Russians love tough, macho leaders.
Former Soviet leader Nikita Khrushchev won applause by famously banging his shoe on the U.N. rostrum in the 1960s. Boris Yeltsin had a reputation of a true “muzhik” (a Russian version of macho) after addressing crowds from a tank during a coup and conducting an orchestra while drunk when on a visit to Germany. On the contrary, the softer and more intellectual Mikhail Gorbachev soon lost popular appeal at home.
President Vladimir Putin has been a classical example of a “muzhik”, or macho, leader and his love of everything military has served him well with voters.
Putin’s historic flight in a supersonic military jet to Chechnya in 2000 made him an icon among many Russians. Pictures of the president in pilot’s gear immediately became hot property, boosting the president’s popularity. The flight was followed by a string of other exotic uniformed performances by Putin including an underwater journey on a nuclear-powered submarine and a flight on a strategic bomber.
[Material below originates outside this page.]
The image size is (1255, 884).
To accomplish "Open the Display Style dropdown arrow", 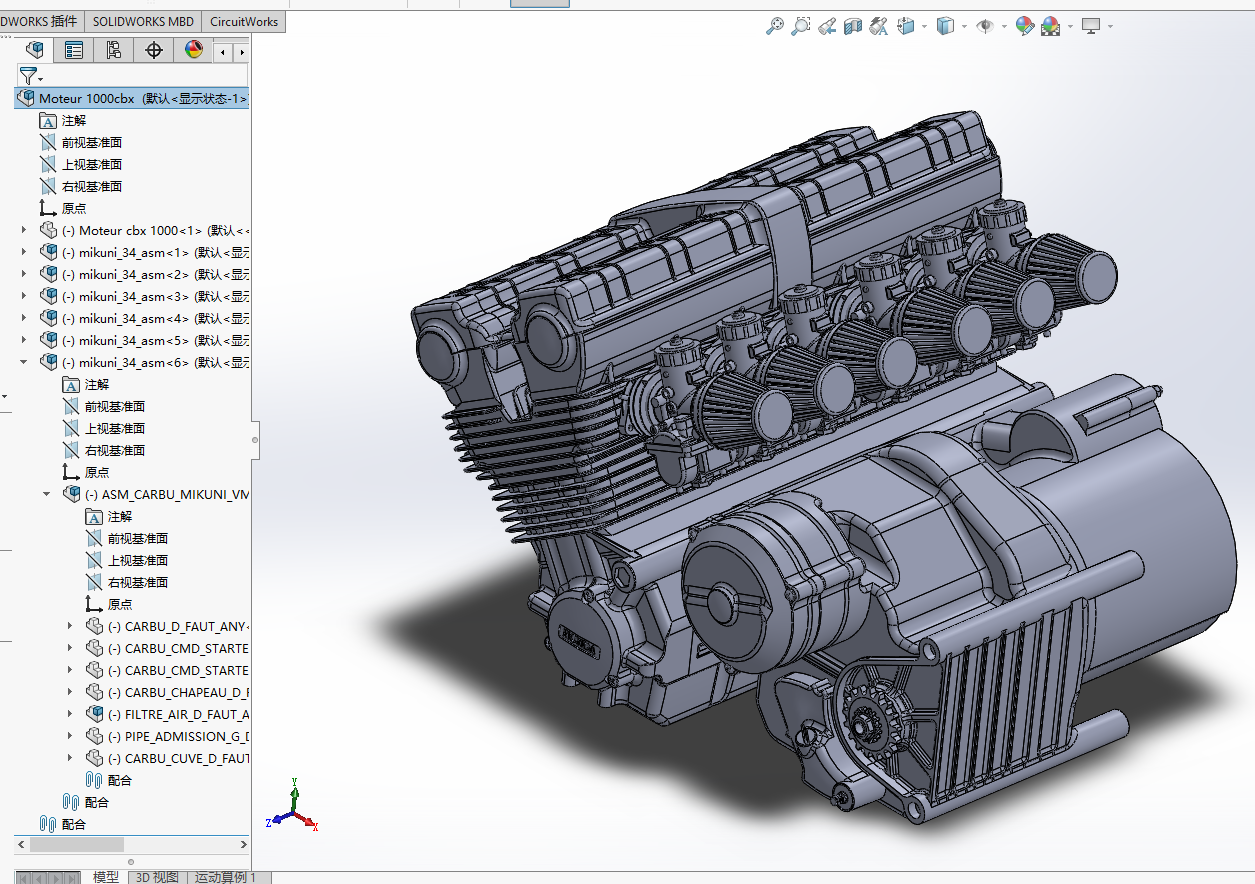I will coord(964,27).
Dmitry Medvedev, a refined former St Petersburg lawyer picked by Putin as a preferred successor, does not look very macho right now. The first deputy prime minister in charge of social projects feels more at home among professors and students elaborating on open-source software or the benefits of judicial reforms.
On Wednesday, Putin has given Medvedev a chance to show himself as a “muzhik”.
A joint trip by the two to Zhukovsky, an air base outside Moscow where most of the Soviet war planes have been tested in the past 70 years, offered a lot of opportunities for Medvedev to stage a show of machismo.
A line of the latest military jets designed by Sukhoi and MiG with their cockpits open invited high-profile visitors to have a go. But Medvedev was visibly unexcited.
He calmly and impassionately followed Putin, whose eyes were flashing with excitement, and listened to explanations by engineers and pilots. Putin had to invite Medvedev several times to join conversations and ultimately encouraged him to take a second pilot’s seat in a Yakovlev training jet.
Perhaps, Medvedev knows a different secret of becoming popular in Russia. Or has Russia changed?